The Utah Supreme Court has found that the exercise of the people’s right of referendum presents a compelling, countervailing public interest which “defeats any operation of the vested rights doctrine” Mouty v. Sandy City Recorder, 122 P.3d 521, 526 (Utah 2005). However, the initiative in this situation does not have the same effect under Utah law. In Mouty, the court found that the citizens’ efforts to pursue a referendum on an ordinance were well known at the time of the developer’s application. As a result, pursuant to the Utah Constitution, which tolls the effectiveness of newly-enacted “law[s] or ordinance[sr pending the exercise of the referendum right, the new zoning ordinance at issue in the case had not yet taken effect. Id. ¶ 14 (citing Utah Const. art. VI § 1(2)(b)(ii)). “Consequently, the development applications were not in conformity with the ‘zoning requirements in existence at the time of . . . application.'” Id. (citing Western Land Equities, 617 P.2d at 396).
In contrast, during the pendency of an initiative—such as Proposition One—the effectiveness of the ordinance that the initiative seeks to amend is not tolled or stayed. See Utah Const. art. VI § 1(2)(b)(i). Whereas a referendum is an attack on, and attempt to overturn by popular vote, legislation already passed and currently being implemented, an initiative is an attempt to implement as law by popular vote newly drafted legislation . An initiative in this case has no impact on the past acts of the County Commission. In SPC’s case, no petition for referendum was ever filed following the County Commission’s rezoning of the Property.3 RTVC did not file a petition for initiative until over three months after SPC’s application was complete and after the Planning Commission had recommended final approval. At the time of SPC’s Application, the rezoning ordinance had been in effect for approximately eighteen months. Thus, since Proposition One did not stay the effectiveness of the rezoning, SPC has a vested right to have its Application considered under the zoning ordinances in effect in December of 2007.
The infollnation provided by the Office of the Property Rights Ombudsman contains criticisms by certain citizens of SPC’s classification of its Application. This Opinion does not opine on the classification of SPC’s Application as either an application for conditional use permit or a planned unit development permit, since any such distinction is unnecessary. The applicable law supporting this Opinion necessitates the same outcome regarding SPC’s vested rights regardless of any such classification.

• [Information shown]
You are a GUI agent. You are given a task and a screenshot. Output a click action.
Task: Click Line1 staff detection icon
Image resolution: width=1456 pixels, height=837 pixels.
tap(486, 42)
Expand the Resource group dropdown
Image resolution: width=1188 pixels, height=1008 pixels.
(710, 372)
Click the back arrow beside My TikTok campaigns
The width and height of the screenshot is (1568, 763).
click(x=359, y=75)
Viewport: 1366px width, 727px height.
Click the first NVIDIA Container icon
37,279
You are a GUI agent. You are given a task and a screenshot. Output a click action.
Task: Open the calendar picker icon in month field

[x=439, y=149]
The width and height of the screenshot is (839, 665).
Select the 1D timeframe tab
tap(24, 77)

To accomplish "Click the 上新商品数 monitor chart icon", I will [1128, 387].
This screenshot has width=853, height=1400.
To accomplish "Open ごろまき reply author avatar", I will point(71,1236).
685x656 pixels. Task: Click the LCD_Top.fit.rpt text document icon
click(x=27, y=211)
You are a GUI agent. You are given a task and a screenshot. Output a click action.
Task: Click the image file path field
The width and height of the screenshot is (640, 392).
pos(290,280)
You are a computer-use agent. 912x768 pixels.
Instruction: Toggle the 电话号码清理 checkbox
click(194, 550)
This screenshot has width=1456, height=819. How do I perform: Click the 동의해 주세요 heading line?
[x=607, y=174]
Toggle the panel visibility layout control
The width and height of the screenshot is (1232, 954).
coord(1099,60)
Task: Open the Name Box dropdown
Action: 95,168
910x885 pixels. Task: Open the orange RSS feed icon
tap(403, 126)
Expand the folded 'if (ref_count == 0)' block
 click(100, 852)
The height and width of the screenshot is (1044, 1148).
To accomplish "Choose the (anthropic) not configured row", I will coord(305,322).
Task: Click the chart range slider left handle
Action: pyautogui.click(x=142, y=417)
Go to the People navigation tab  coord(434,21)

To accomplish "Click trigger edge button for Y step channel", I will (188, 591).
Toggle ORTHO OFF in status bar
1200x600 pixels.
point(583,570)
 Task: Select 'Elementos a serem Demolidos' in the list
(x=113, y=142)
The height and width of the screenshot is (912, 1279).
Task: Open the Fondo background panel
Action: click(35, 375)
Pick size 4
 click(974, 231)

• [Written task 1]
Duplicate the part of the passage on vested rights that opens with the words containing "The infollnation provided" and closes with "any such classification.".
• [Written task 2]
Set down, word for word, the rows from the line containing "Toggle ORTHO OFF in status bar" through the end of the rows.

• [Output 1]
The infollnation provided by the Office of the Property Rights Ombudsman contains criticisms by certain citizens of SPC’s classification of its Application. This Opinion does not opine on the classification of SPC’s Application as either an application for conditional use permit or a planned unit development permit, since any such distinction is unnecessary. The applicable law supporting this Opinion necessitates the same outcome regarding SPC’s vested rights regardless of any such classification.

• [Output 2]
Toggle ORTHO OFF in status bar
1200x600 pixels.
point(583,570)
 Task: Select 'Elementos a serem Demolidos' in the list
(x=113, y=142)
The height and width of the screenshot is (912, 1279).
Task: Open the Fondo background panel
Action: click(35, 375)
Pick size 4
 click(974, 231)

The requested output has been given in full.